» **WHAT NEEDS TO BE DONE**
Please return the lines below verbatim, beginning at the one that has "1876x1962 pixels. How" and stopping after the one that has "Given: Click the Seed 请输入 input field", and add no other lines.

» **SOURCE MATERIAL**

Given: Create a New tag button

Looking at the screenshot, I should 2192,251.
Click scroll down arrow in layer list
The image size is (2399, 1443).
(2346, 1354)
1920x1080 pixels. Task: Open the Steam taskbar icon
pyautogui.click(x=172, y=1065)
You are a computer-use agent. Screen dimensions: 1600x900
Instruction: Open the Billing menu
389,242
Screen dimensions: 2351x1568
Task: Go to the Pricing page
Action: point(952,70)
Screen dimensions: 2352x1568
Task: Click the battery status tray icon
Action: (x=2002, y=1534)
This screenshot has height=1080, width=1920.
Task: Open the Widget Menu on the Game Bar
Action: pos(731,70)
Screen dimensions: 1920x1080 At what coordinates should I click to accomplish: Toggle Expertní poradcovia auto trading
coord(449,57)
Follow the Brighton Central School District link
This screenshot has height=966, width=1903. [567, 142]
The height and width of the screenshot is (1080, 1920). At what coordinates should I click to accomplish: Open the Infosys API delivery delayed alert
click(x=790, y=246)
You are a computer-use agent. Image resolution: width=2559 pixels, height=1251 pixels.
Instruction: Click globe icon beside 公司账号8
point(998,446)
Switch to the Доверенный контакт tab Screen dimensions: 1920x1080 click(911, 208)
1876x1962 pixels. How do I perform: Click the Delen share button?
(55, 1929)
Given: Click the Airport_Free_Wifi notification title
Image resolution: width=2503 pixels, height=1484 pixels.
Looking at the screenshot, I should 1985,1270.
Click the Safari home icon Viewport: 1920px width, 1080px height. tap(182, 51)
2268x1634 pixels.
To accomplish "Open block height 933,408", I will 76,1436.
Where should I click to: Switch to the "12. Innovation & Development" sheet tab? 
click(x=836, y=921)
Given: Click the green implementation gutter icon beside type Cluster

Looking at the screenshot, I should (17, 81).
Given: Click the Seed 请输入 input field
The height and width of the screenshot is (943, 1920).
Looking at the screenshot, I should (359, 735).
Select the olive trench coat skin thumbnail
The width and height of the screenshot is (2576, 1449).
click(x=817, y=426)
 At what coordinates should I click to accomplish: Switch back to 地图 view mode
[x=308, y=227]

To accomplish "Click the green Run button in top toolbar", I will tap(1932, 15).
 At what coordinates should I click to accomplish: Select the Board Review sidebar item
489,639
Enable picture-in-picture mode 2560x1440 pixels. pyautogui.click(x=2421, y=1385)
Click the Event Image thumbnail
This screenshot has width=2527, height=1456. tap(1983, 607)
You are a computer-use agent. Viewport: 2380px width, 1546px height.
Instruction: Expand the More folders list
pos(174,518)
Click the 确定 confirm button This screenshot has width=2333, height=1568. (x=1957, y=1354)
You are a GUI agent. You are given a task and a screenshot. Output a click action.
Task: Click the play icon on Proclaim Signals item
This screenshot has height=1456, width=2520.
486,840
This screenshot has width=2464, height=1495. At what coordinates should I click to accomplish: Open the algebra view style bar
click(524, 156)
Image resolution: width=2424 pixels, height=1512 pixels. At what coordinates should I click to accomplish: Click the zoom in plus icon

» **EXERCISE SOLUTION**
1876x1962 pixels. How do I perform: Click the Delen share button?
(55, 1929)
Given: Click the Airport_Free_Wifi notification title
Image resolution: width=2503 pixels, height=1484 pixels.
Looking at the screenshot, I should 1985,1270.
Click the Safari home icon Viewport: 1920px width, 1080px height. tap(182, 51)
2268x1634 pixels.
To accomplish "Open block height 933,408", I will 76,1436.
Where should I click to: Switch to the "12. Innovation & Development" sheet tab? 
click(x=836, y=921)
Given: Click the green implementation gutter icon beside type Cluster

Looking at the screenshot, I should (17, 81).
Given: Click the Seed 请输入 input field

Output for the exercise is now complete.